:: Task to carry out ::
Copy out the data from the line containing "You are a GUI" to its last line, exactly. No pictures.

Dataset records section start

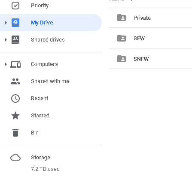The width and height of the screenshot is (192, 185).
Task: Click the Computers devices icon
Action: coord(15,64)
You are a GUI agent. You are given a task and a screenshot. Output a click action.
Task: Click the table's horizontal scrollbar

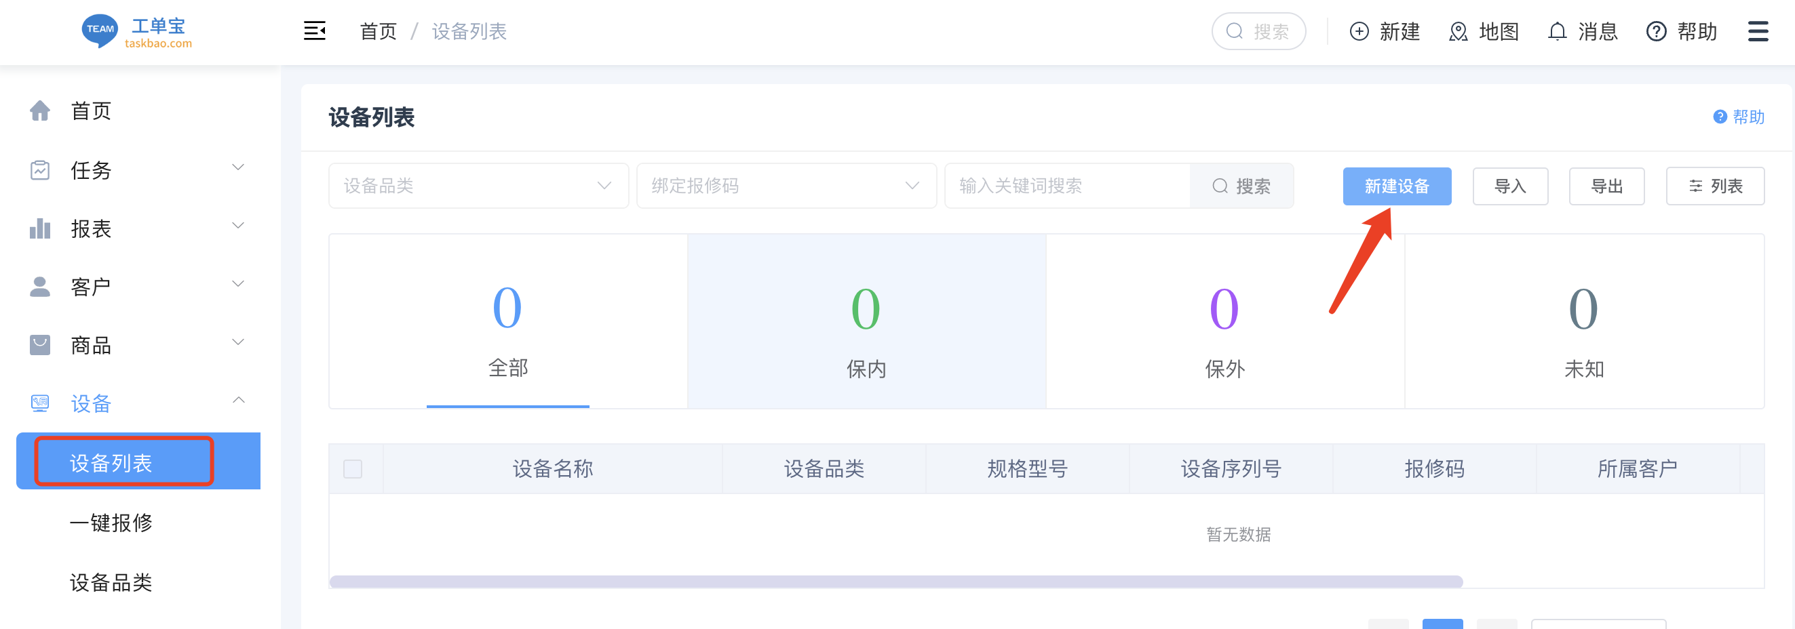click(x=895, y=582)
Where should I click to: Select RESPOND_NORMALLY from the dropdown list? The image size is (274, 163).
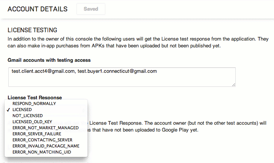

Dataset records section end

:: Result for this exercise ::
You are a GUI agent. You are given a task and a screenshot. Output a click action.
Task: Click the table's horizontal scrollbar

click(x=895, y=582)
Where should I click to: Select RESPOND_NORMALLY from the dropdown list? The image size is (274, 163).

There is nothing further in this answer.